Additionally, progesterone, 17β-estradiol plus progesterone, and dasatinib led to a modest increase in the expression of transcription factors essential in regulating key genes related to cartilage formation and development (chondrogenicity). 17β-estradiol plus progesterone improved the health of chondrocytes and positively regulated the expression of different types of collagen.
The researchers concluded that “these findings support our network medicine analyses suggesting that restoration of progesterone signaling alters the senescent phenotype of aged, post-menopausal chondrocytes.”

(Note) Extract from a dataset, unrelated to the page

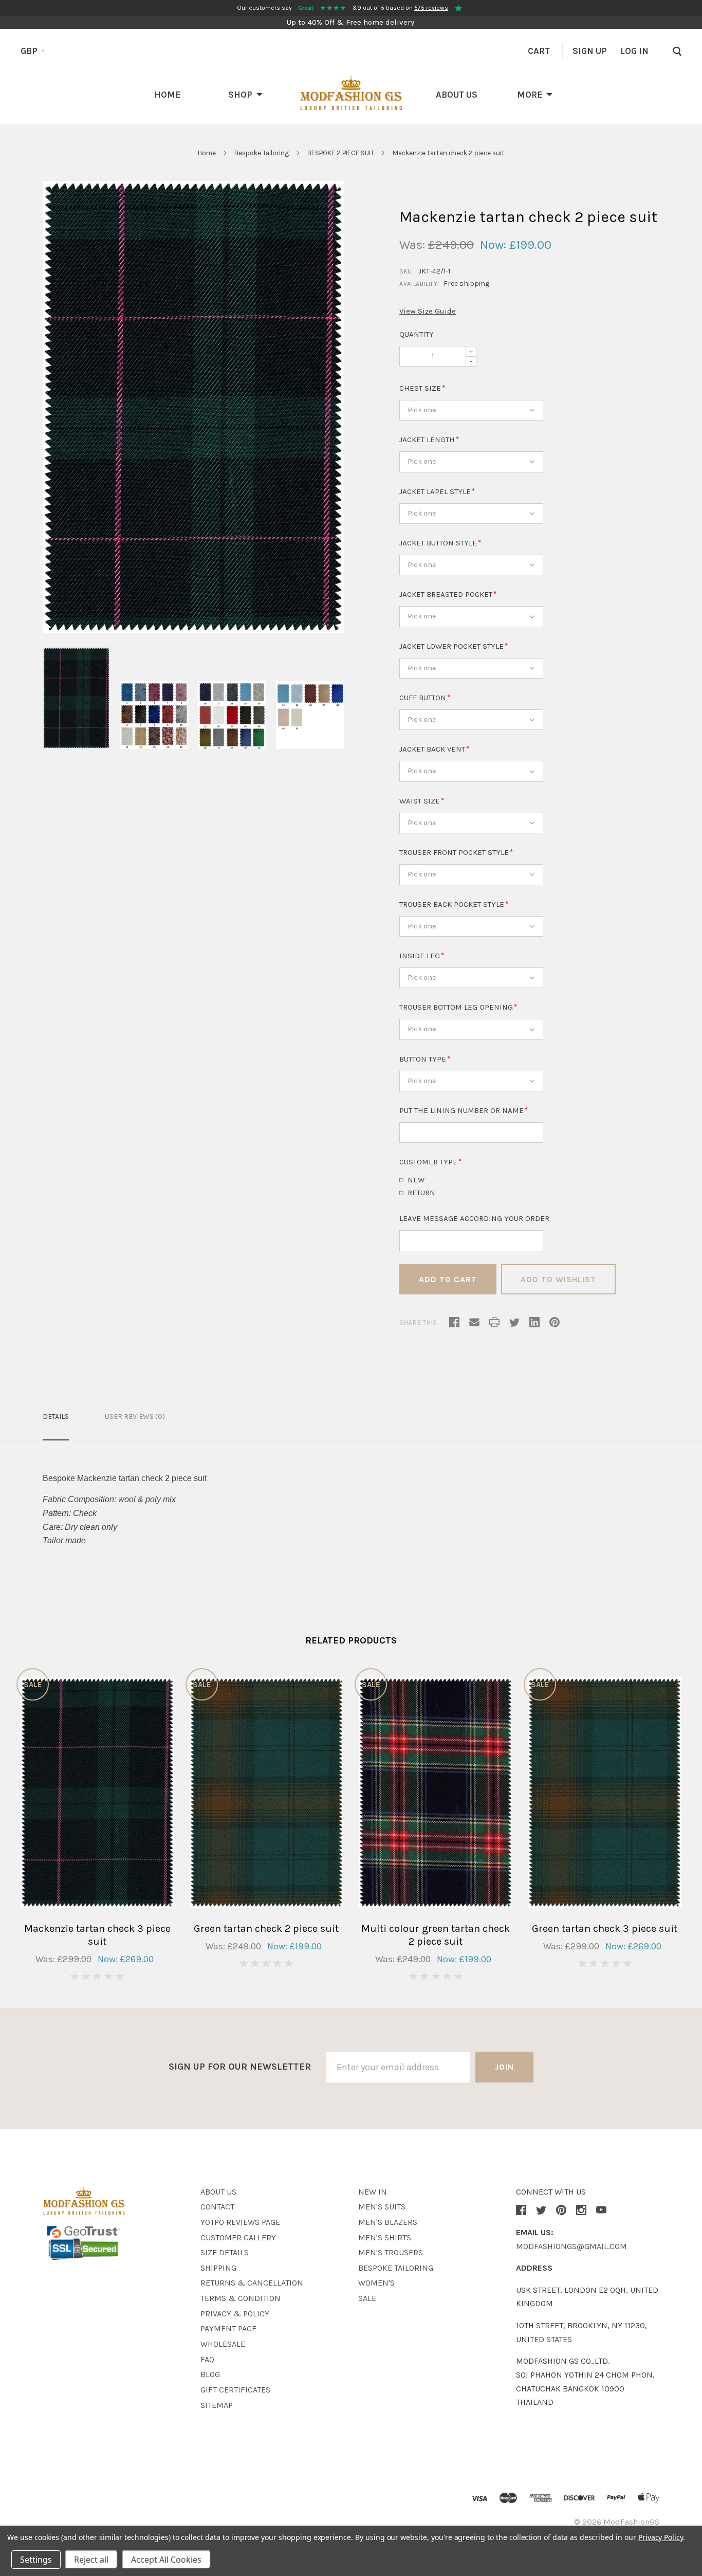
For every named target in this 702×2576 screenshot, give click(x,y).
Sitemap (216, 2405)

Restoring health with hormones
This study suggests a link between changes in sex hormone signaling during the menopausal transition and knee osteoarthritis development in post-menopausal females. Restoration of those hormones improves cartilage and chondrocyte health. Future studies are required to address whether such a therapy could help women with knee osteoarthritis.
Literature
[1] Gilmer, G., Iijima, H., Hettinger, Z. R., Jackson, N., Bergmann, J., Bean, A. C., Shahshahan, N., Creed, E., Kopchak, R., Wang, K., Houston, H., Franks, J. M., Calderon, M. J., St Croix, C., Thurston, R. C., Evans, C. H., & Ambrosio, F. (2025). Menopause-induced 17β-estradiol and progesterone loss increases senescence markers, matrix disassembly and degeneration in mouse cartilage. Nature aging, 5(1), 65–86.

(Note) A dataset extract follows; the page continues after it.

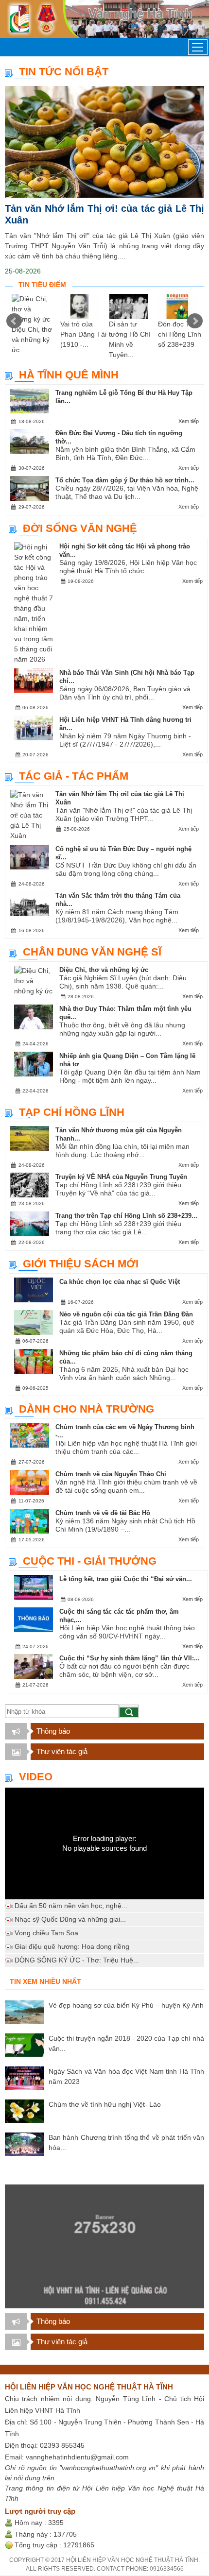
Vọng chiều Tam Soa (46, 1933)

[2] Prieto-Alhambra, D., Judge, A., Javaid, M. K., Cooper, C., Diez-Perez, A., & Arden, N. K. (2014). Incidence and risk factors for clinically diagnosed knee, hip and hand osteoarthritis: influences of age, gender and osteoarthritis affecting other joints. Annals of the rheumatic diseases, 73(9), 1659–1664.
[3] Hame, S. L., & Alexander, R. A. (2013). Knee osteoarthritis in women. Current reviews in musculoskeletal medicine, 6(2), 182–187.
[4] Srikanth, V. K., Fryer, J. L., Zhai, G., Winzenberg, T. M., Hosmer, D., & Jones, G. (2005). A meta-analysis of sex differences prevalence, incidence and severity of osteoarthritis. Osteoarthritis and cartilage, 13(9), 769–781.